• _Action item_
Further down are entries; set down exactly and only the lines from the one with "Instruction: Click the phone" up to and including the one with "You are a computer-use agent. This", dropping each picture.

• _Data section_
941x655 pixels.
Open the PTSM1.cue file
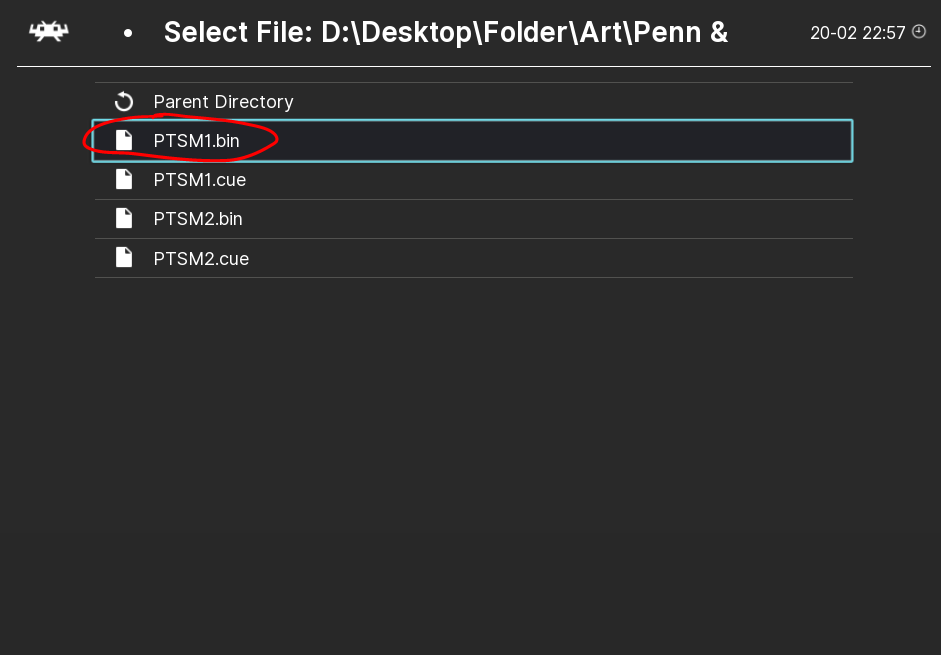(197, 180)
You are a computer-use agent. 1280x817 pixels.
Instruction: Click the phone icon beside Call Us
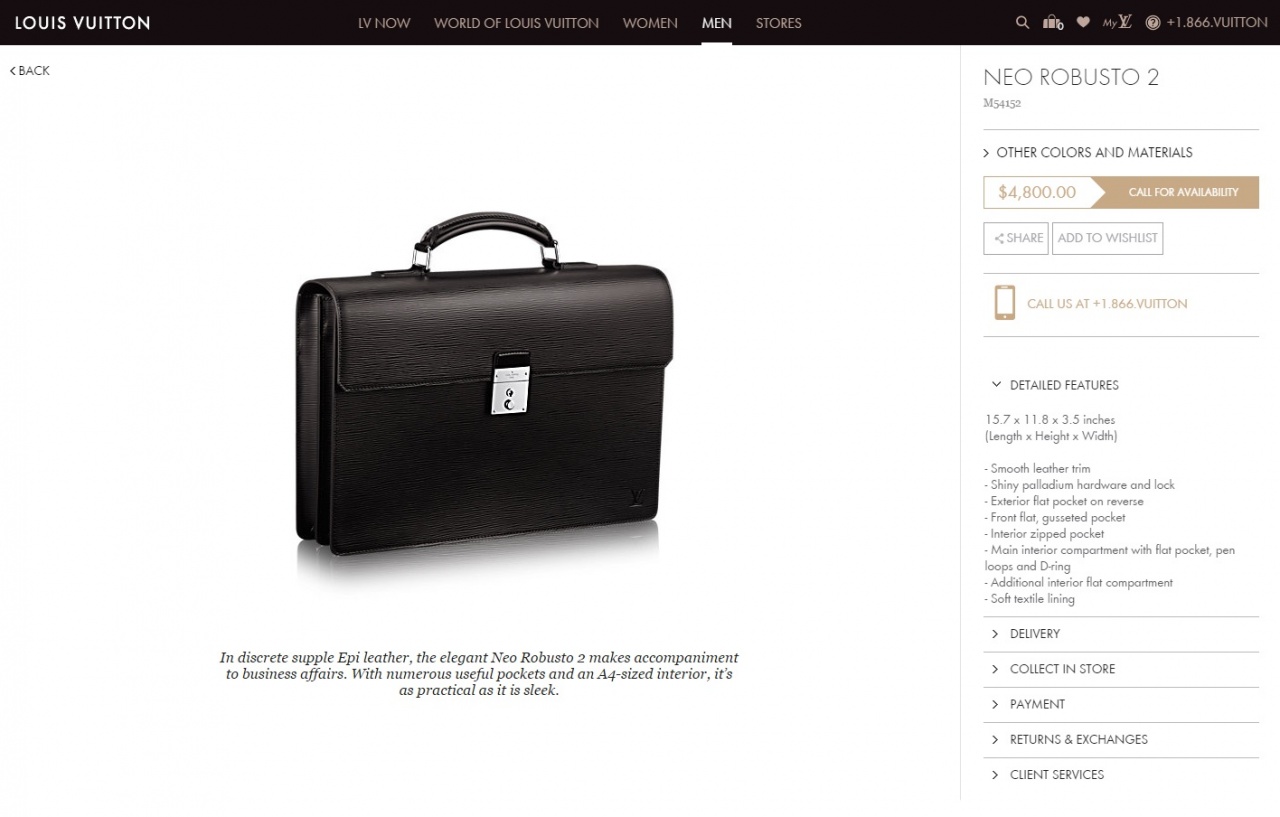1005,302
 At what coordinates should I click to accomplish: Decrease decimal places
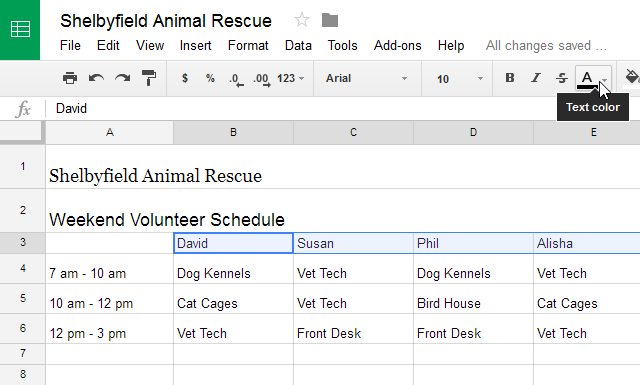pyautogui.click(x=236, y=79)
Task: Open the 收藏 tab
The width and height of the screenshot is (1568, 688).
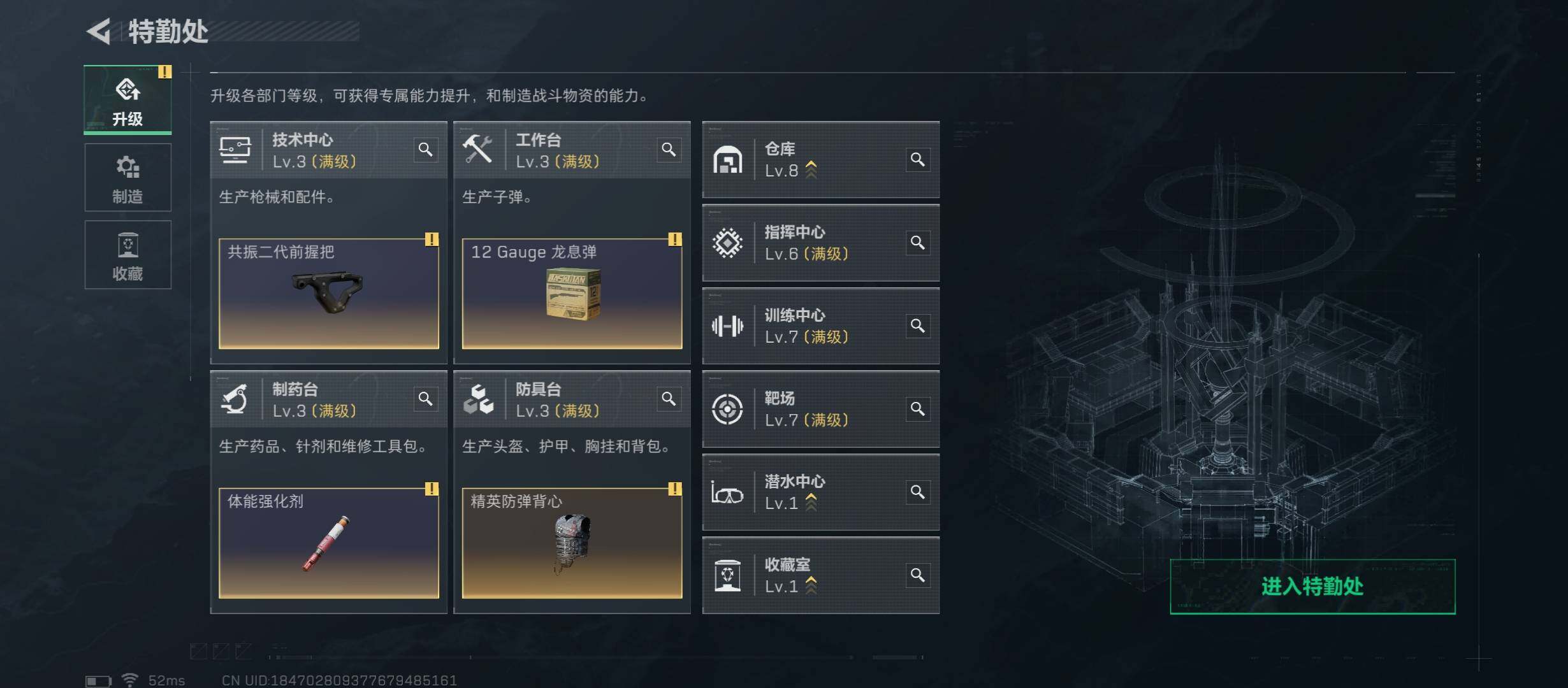Action: [127, 255]
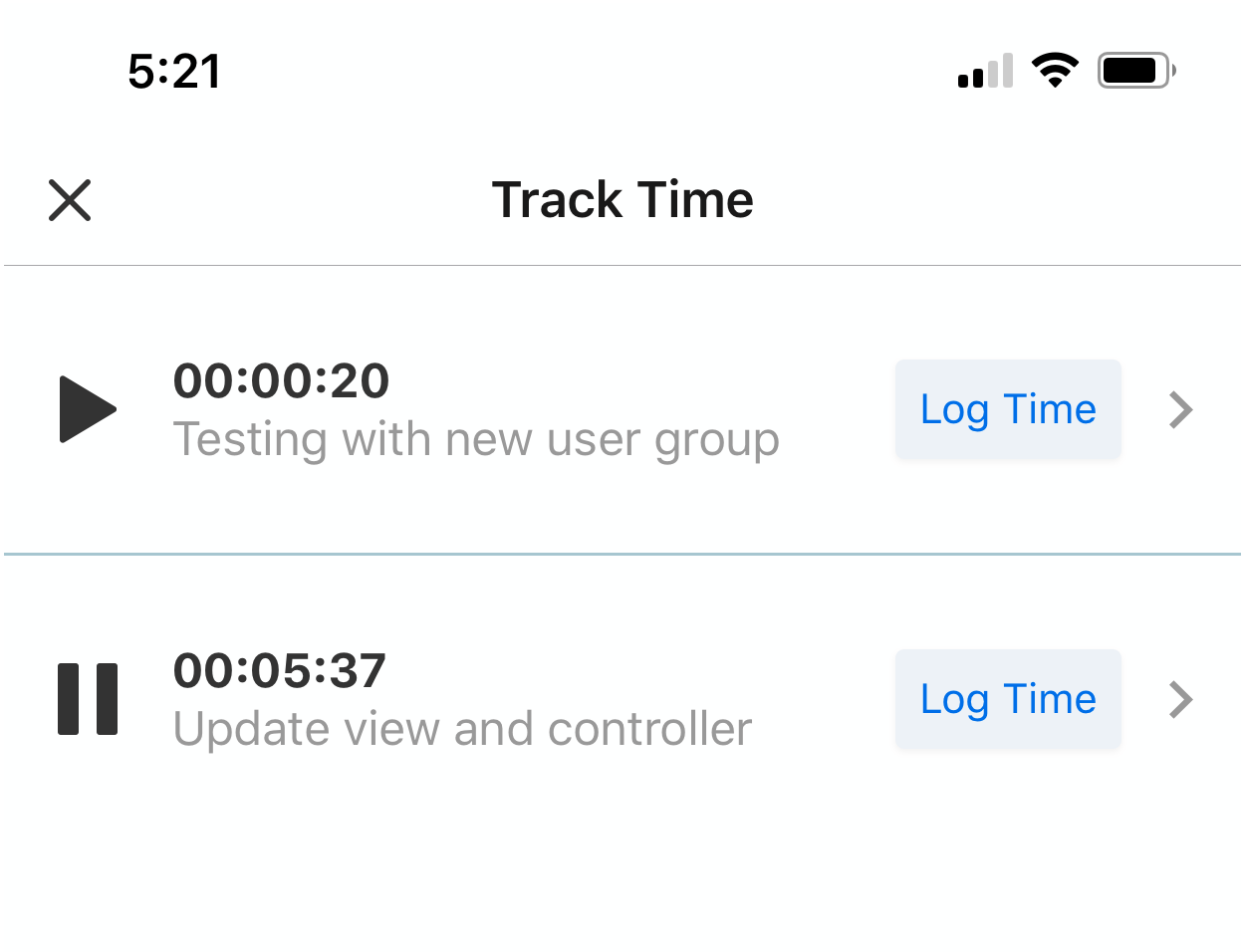Click the divider line between the two timers
The width and height of the screenshot is (1244, 952).
622,554
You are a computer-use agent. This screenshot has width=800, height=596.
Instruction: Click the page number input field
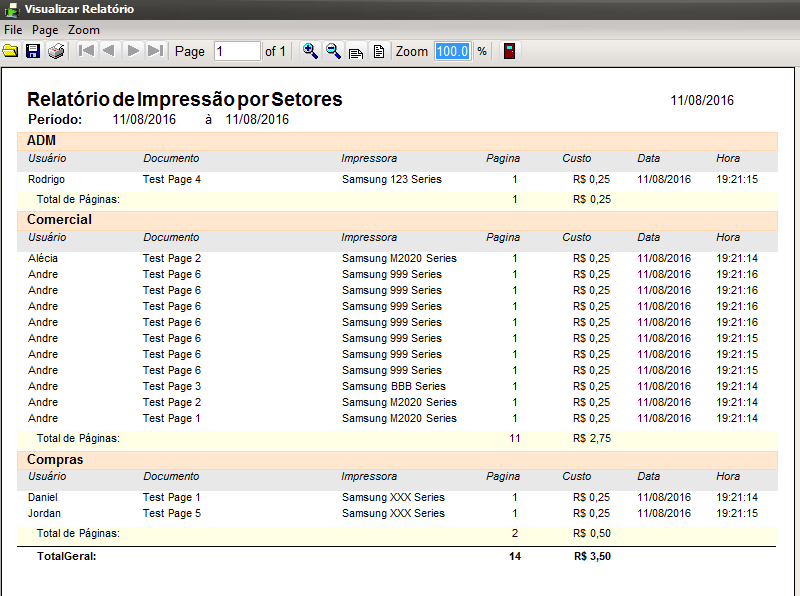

• _Exercise answer_
Instruction: Click the phone icon beside Call Us
1005,302
 At what coordinates should I click to accomplish: Decrease decimal places
pyautogui.click(x=236, y=79)
Task: Open the 收藏 tab
The width and height of the screenshot is (1568, 688).
Action: [127, 255]
Click the divider line between the two timers
The width and height of the screenshot is (1244, 952).
622,554
You are a computer-use agent. This screenshot has width=800, height=596.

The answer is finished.